Through the lens of 10 years of experience, Brent Magnan sees some changes in the lending market post-pandemic. He predicts that the larger lenders, the Schedule I Banks in particular, are more likely to remain within their current borrower-client networks, limiting new loans to existing clients or to new top-tier relationships.
Post-pandemic, Brent believes that lenders will be more focused on when pre-sales have happened. Lenders will want to see that at least a portion of the sales have happened during COVID, or at a minimum, be satisfied that the older pre-sales and the unsold inventory, are still priced at current market levels.
No Shortage of Capital
The managing director of CICI’s office in Toronto becomes animated when he talks about how developers have pivoted and adapted quickly to the changes COVID-19 presented them with. During a virtual interview, Brent describes how the condo market maintained its buoyancy and specifically how developers creatively used technology to keep buyers engaged in the condo market.

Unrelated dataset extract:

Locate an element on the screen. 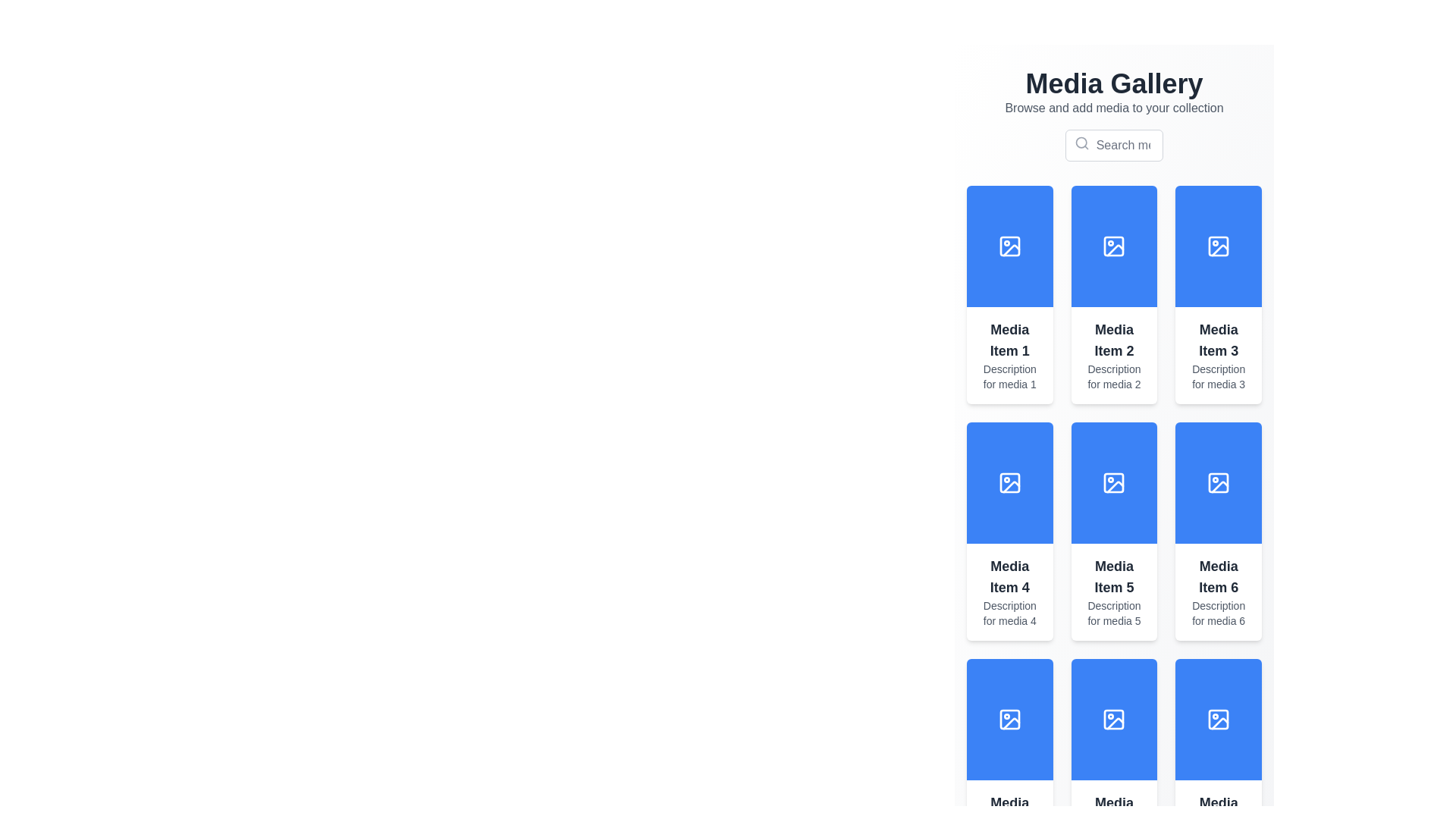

“In one case, a developer rented an outdoor drive-in movie theatre and and played project marketing information and showed condos, unit by unit. And from their cars, people used a reservation app to buy units.” For Brent, this is an excellent example of a condominium sales strategy that safely involved and informed potential buyers. He notes that some of these changes are here to stay, and that there will likely be a blend of old and new marketing going forward.

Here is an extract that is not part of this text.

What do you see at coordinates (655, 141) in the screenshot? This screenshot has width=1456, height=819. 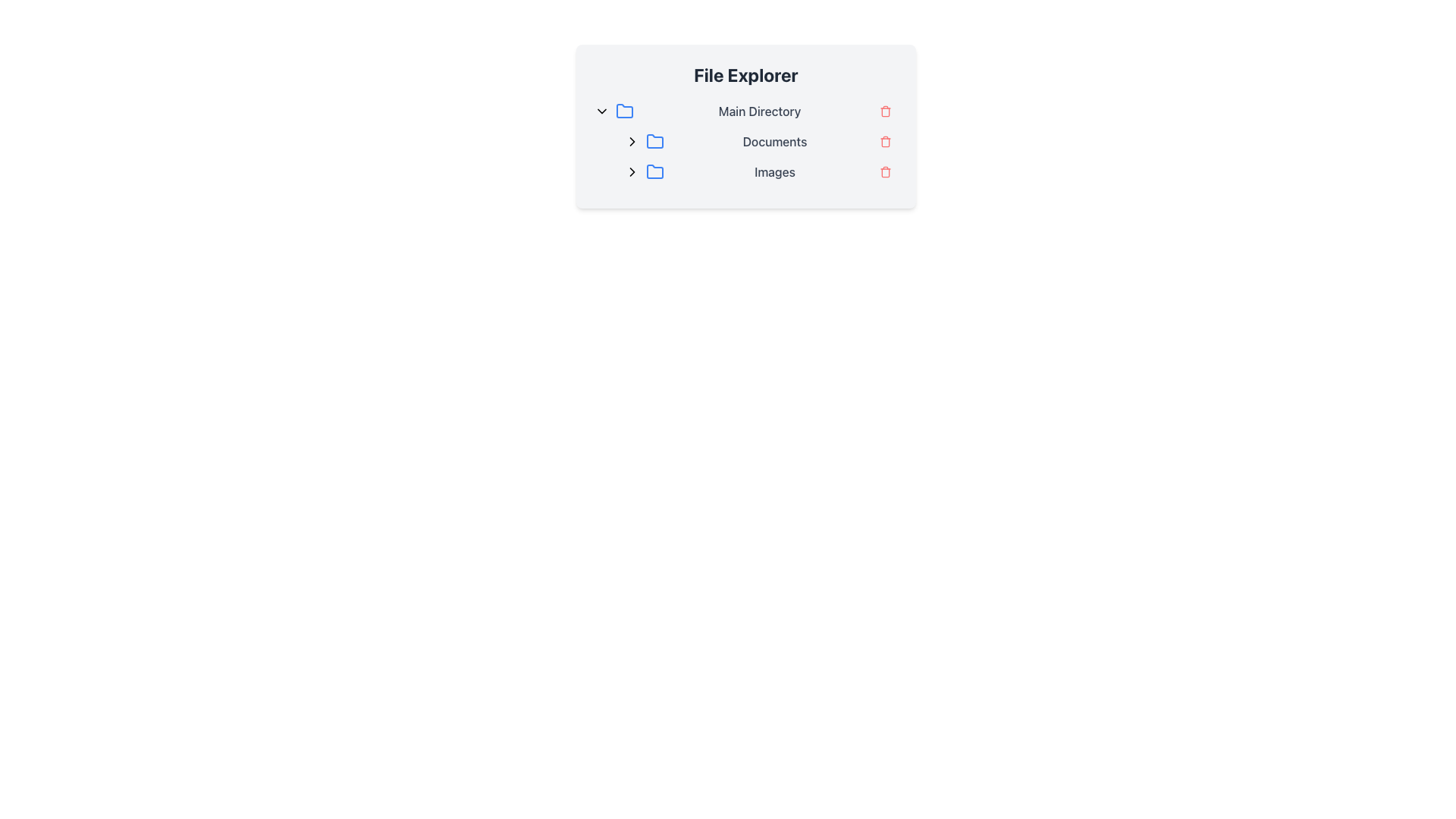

Canada’s Big Five banks have made a concerted effort to continue lending during the pandemic but only to their most reliable clients because, as Brent puts it, “Lenders want to be seen as being active during COVID-19. Institutional lenders continue to lend; however, lenders may not be as willing to recognize the same amount of appraisal surplus. They may instead be looking for higher cash equity levels to be injected by the borrower.”
Brent shares an optimism based on his office’s work in the GTA’s condo asset class. “This is where firms like Canada ICI can provide value. We work with a range of lenders, not just the traditional lenders, and in a time like this, we have an opportunity to form new relationships. There is so much demand on both sides. Our success this year and last is the result of our ability to match the right lender with the right borrower for the situation.”
In closing, Brent notes that Canada ICI is busier this year than they were last January before the pandemic. He believes there’s much more to look forward to in the upcoming year. “I’m optimistic about the market and about Canada ICI’s business. There’s a lot of financing for us to do in 2021.”